Il est temps aussi d’appliquer la règle « faire passer l’autre avant soi ».

Nous allons édifier le Kobayashi Hirokazu Aikijinja. Ainsi, nous avancerons en faisant exister dans la réalité le symbole qui rassemble toutes les valeurs qui définissent notre école. Nous nourrirons la racine en le dédiant à Kobayashi Soshu, notre fondateur. Nous ferons passer l’autre avant nous-mêmes en l’adressant aux générations futures, à ceux que nous ne rencontrerons pas en chair et en os mais d’âme à âme.

Pensez quelle sera leur surprise quand ils verront ce que nous avons fait ! Ils seront forcés de se demander quelle force, quelle puissance intérieure nous a guidés, et ils auront face à eux l’évidence de la réponse : « c’est l’esprit de Kobayashi Soshu ». C’est ainsi que nous les mettrons en contact avec l’âme de celui-ci.

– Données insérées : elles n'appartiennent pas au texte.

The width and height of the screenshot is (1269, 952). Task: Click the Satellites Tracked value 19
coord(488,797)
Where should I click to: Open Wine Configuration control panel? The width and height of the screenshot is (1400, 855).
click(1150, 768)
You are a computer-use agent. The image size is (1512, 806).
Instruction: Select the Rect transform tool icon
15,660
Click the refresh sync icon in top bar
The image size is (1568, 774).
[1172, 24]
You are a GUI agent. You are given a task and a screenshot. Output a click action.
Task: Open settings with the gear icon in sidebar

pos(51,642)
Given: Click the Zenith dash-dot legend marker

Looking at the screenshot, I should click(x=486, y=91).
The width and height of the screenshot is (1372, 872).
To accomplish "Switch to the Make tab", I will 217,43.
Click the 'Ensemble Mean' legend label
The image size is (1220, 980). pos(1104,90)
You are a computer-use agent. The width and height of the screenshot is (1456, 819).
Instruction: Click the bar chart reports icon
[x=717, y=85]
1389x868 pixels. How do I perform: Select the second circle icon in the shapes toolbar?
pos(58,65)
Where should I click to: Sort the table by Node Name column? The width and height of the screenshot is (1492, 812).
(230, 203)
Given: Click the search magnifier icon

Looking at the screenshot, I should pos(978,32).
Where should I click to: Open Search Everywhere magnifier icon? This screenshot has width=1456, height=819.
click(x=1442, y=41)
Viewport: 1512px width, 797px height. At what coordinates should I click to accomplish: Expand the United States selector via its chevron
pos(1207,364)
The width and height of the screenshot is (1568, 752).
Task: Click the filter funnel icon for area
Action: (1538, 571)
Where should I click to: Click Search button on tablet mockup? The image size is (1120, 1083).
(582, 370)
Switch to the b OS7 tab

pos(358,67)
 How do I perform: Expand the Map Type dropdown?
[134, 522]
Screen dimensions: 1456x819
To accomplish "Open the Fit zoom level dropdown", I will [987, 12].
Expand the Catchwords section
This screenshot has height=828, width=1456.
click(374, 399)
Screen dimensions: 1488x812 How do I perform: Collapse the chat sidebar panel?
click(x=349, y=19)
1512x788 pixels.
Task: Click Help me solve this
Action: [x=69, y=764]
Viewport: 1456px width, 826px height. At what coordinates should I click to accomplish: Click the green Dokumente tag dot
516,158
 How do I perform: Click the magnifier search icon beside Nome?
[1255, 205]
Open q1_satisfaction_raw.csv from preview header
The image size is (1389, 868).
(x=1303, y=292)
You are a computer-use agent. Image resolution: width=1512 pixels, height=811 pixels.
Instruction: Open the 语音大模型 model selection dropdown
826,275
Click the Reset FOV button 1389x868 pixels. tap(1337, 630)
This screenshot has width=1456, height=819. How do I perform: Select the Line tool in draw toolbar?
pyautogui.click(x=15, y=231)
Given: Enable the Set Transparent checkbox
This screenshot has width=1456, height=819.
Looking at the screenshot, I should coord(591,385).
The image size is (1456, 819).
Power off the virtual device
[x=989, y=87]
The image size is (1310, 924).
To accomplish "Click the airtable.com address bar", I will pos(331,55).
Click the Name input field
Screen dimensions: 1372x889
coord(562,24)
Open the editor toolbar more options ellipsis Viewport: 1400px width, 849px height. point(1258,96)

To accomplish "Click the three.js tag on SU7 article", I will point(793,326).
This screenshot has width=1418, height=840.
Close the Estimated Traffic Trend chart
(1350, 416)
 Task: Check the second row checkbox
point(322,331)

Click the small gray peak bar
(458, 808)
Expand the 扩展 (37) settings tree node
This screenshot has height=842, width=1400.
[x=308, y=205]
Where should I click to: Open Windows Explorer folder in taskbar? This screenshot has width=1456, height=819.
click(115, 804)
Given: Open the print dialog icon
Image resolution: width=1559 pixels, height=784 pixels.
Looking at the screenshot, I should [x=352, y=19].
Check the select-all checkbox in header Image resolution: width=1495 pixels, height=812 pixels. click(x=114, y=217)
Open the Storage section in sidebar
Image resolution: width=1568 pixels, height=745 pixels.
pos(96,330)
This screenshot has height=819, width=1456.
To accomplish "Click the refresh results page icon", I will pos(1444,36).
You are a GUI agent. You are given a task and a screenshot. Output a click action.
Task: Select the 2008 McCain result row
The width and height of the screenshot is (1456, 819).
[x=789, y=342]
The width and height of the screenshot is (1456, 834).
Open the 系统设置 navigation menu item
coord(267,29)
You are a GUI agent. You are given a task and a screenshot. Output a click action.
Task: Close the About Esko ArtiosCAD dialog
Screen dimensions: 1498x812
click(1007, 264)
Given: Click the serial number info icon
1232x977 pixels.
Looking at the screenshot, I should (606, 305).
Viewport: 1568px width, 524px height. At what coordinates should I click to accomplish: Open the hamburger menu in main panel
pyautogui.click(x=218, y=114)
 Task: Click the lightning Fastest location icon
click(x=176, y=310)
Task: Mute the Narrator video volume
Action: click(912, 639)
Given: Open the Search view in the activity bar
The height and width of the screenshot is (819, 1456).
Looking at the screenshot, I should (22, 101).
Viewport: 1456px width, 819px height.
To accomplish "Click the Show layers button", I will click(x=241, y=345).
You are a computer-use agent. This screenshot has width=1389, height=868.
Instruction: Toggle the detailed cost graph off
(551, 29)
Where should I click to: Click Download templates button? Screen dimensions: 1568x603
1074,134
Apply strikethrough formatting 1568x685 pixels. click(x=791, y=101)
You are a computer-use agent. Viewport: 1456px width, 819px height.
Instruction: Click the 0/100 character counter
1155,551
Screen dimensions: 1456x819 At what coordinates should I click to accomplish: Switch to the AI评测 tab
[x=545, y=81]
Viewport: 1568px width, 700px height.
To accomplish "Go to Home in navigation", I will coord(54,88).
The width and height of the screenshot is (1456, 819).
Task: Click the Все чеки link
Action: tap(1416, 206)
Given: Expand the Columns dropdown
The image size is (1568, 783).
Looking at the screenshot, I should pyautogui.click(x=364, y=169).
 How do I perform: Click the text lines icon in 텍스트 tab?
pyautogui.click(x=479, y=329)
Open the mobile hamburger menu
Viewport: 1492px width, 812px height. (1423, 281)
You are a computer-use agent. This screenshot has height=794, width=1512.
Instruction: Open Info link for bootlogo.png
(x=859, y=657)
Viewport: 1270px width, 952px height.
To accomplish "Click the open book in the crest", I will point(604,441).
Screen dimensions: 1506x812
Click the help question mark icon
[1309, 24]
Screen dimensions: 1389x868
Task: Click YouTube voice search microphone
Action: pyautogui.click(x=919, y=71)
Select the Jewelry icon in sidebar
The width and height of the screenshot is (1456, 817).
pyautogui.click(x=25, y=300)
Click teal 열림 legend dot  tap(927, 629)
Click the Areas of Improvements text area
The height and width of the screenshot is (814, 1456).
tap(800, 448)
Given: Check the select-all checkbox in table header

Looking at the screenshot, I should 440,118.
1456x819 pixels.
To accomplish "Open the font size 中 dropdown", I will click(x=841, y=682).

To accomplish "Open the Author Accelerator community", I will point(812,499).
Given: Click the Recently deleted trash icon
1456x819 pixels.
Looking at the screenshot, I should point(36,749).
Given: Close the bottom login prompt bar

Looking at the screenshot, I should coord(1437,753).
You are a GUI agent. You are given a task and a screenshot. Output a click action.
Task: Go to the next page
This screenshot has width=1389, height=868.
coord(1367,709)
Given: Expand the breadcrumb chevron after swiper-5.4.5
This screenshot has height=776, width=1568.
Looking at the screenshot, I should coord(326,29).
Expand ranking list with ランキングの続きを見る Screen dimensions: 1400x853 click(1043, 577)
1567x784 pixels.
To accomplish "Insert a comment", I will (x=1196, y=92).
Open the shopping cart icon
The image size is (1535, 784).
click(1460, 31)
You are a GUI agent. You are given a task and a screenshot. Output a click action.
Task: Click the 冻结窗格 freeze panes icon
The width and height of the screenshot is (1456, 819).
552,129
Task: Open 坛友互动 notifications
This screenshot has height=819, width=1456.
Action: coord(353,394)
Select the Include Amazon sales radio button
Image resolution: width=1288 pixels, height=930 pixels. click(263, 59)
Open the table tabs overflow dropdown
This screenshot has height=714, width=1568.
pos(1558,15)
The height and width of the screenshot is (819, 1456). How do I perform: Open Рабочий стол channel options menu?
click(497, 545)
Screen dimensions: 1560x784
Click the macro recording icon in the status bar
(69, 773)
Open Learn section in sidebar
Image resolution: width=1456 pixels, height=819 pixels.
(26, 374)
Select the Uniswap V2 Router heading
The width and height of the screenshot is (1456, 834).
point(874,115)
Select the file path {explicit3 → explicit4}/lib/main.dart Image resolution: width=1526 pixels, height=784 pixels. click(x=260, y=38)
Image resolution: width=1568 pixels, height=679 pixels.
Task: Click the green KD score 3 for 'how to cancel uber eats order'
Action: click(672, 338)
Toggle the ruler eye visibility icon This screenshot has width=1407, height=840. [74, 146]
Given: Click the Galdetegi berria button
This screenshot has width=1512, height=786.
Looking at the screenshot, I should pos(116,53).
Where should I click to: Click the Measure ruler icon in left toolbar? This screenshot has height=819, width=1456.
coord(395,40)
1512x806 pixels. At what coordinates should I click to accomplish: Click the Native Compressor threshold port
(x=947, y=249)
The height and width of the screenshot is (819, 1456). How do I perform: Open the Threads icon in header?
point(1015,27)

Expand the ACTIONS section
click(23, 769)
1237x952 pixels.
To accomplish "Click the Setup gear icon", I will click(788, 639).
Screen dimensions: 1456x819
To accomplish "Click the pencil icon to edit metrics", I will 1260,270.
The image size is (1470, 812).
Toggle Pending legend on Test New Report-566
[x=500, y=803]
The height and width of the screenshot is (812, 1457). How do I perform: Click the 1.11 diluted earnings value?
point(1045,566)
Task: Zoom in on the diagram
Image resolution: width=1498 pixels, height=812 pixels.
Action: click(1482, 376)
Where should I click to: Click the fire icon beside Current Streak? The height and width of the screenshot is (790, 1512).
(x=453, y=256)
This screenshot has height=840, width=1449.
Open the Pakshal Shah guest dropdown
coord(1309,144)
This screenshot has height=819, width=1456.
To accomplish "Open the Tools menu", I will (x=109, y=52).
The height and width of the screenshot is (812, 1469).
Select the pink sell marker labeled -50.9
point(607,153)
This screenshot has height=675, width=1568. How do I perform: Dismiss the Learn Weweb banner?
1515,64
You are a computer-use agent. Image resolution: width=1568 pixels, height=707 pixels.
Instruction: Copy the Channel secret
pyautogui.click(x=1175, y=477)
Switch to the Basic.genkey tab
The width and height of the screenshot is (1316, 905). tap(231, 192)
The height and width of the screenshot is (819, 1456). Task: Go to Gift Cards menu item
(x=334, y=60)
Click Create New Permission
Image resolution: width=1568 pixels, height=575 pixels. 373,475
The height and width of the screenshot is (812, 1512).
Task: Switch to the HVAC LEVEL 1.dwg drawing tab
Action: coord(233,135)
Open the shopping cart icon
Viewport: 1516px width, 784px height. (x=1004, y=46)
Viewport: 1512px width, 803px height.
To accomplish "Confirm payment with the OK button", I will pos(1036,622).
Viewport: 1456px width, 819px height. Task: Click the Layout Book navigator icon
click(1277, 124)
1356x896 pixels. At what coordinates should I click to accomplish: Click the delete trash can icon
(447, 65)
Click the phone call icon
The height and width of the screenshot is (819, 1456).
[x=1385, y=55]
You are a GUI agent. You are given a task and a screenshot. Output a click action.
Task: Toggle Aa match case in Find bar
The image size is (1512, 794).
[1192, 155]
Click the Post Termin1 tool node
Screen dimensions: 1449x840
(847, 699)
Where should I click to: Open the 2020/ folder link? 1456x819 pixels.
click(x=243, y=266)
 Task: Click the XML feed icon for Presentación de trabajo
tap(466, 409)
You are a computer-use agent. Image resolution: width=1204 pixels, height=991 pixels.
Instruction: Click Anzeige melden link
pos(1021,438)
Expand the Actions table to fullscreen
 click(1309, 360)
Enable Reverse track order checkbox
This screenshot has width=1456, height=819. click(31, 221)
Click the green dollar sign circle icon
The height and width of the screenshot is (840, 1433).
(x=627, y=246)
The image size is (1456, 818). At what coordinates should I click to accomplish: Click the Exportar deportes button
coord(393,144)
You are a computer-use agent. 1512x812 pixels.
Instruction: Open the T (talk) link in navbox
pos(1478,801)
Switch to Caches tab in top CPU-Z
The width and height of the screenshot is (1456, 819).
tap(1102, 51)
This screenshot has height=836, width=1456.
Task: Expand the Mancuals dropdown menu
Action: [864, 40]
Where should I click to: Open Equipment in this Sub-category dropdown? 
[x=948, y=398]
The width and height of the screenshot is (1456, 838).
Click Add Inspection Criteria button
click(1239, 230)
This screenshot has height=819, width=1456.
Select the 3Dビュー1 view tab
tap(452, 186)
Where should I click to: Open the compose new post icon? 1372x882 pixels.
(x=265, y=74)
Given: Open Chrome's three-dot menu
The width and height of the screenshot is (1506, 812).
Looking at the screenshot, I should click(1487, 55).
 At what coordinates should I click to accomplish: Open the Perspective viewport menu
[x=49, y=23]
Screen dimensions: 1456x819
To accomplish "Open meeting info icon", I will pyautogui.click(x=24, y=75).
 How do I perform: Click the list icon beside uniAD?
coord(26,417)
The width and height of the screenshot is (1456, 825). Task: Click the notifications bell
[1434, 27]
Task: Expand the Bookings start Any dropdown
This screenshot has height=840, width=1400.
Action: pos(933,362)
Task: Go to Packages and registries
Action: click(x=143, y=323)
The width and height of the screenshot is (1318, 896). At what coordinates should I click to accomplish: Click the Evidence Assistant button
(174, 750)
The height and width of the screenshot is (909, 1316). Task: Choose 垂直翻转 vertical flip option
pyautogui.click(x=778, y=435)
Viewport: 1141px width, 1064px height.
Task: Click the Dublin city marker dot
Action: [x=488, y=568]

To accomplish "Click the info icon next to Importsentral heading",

Les symboles sont les liens qui font vibrer ensemble la profondeur de l’esprit, la profondeur universelle avec la réalité « ici et maintenant ».

Il m’appartient et il nous appartient de faire émerger dans la réalité ce qui est la source de KRA pour le donner à tous ceux qui, tâtonnant à la recherche de leur esprit comme nous l’avons fait, viendrons suivre l’enseignement des descendants des professeurs que vous aurez formés.

La langue est révélatrice des liens qui unissent ceux qui l’emploient. Parlons japonais : Deshi, le disciple, mago le petit-fils, et l’on dit magodeshi, himago l’arrière-petit-fils et l’on dit himagodeshi. La filiation est le cœur de notre pratique. L’enseignement suit une chaîne générationnelle et aujourd’hui, il est temps de parler à tous ceux qui nous succèderons dans un avenir sans limite. Parce que nous avons un message à leur transmettre, parce que nous le leur adressons dès à présent, ils viendront à la voie.

Le Hombu dojo est la maison de tous les pratiquants de Kobayashi Ryu Aikido. Il me semble normal que tous puissent s’investir et mettre une part d’eux-mêmes dans la réalisation de cet Aikijinja. Ce n’est pas un édifice religieux, ce n’est pas un temple. C’est l’expression matérialisée de l’éthique qui nous guide au quotidien. Souvenez-vous de cet apophtegme : « L’éthique, c’est ce qui reste quand on a supprimé le religieux ». Et comment pourrions-nous parler de valeurs sans dire et faire vivre l’éthique ?

Je ne vous surprendrai pas en vous disant que cette construction a un coût.

Vous avez reçu un courrier du président de KAKKHR vous présentant le projet et faisant appel à votre générosité. Je vous prie de le lire attentivement.

J’ajoute ma voix à cet appel. Nous voulons que ce projet soit abouti pour l’été 2022, cette année-ci ayant la résonnance symbolique que j’ai explicitée ci-dessus. Il nous faut agir vite et je vous demande donc de faire parvenir vos dons dès que possible. Je vous remercie pour votre diligence. (le courrier d’Andrea Debiasi contient toutes les informations pratiques pour cela.)

Certains parmi vous recevront cette lettre alors qu’ils ont déjà fait un don. J’en profite donc pour les remercier sincèrement au nom du Kobayashi Ryu et en mon nom propre.

Pour illustrer mon propos en ce qui concerne la puissance du symbole, j’ajoute ceci :

Regardez bien la photo ci-dessous : chez toutes les personnes qui les ont découverts, lors d’une visite récente au dojo, ces Jizo ont provoqués le sourire, la joie et l’attendrissement. Ils ont réjoui, non seulement nos visiteurs mais aussi ceux qui les ont installés. Nous sommes en droit de nous demander pourquoi de petits objets un peu naïfs créent en nous de tels sentiments. C’est exactement cela le symbole, un objet qui nous restitue notre unité par l’émotion. L’aikijinja surprendra tous ceux qui se présenteront devant lui en leur révélant le lien qui unit toutes les profondeurs de leur être, en leur faisant éprouver leur présence au monde, en leur donnant accès à l’intimité de l’esprit.